Tales from Dayrut: Short Stories
ISBN: 9781617971730
Platform/Publisher: JSTOR / American University in Cairo Press
Digital rights: Users: unlimited; Printing: chapter; Download: chapter
Subjects: Arabic fiction;

This collection of fourteen connected stories and a novella, From the Secret History of Numan Abdel Hafez, takes us deep into Upper Egypt and the village of Dayrut al-Sharif, in which Mohamed Mustagab was born. To depict a world renowned for its poverty, ignorance, vendettas, and implacable code of honor, Mustagab deploys the black humor and Swiftian sarcasm of the insider who knows his society only too well. When the stillness of a day's end is shattered by a single gunshot, poignant beauty merges seamlessly into horror, and when a police officer seeking to unravel a murder finds himself with more body parts than he knows what to do with, violence tips as easily into farce. In counterpoint, the author's often surrealist imagination explores the mysteries of a landscape where seductive women haunt dusty paths and a man may find himself crushed like a worm beneath another's foot.
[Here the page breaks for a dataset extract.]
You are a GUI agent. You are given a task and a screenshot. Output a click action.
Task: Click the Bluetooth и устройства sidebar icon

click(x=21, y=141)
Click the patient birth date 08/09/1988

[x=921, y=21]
Elsewhere, the horizons of 'my village' expand to include other countries (the author worked in the Arabian Peninsula for a number of years), where equally disastrous consequences follow on folly and self-delusion. Previously almost unknown in English, Mustagab's voice is both original and disturbing.


Mohamed Mustagab (1938-2006), born in the Upper Egyptian town of Dayrut, was general director of the Academy of the Arabic Language in Cairo, and wrote prolifically in the latter half of the twentieth century, receiving numerous prizes. From the Secret Life of Numan Abdel Hafez was chosen as one of the top hundred novels from the Arab world in the last century.Humphrey Davies is the translator of a number of Arabic novels, including The Yacoubian Building by Alaa Al Aswany (AUC Press, 2004). He has twice been awarded the Saif Ghobash-Banipal Prize for Arabic Literary Translation.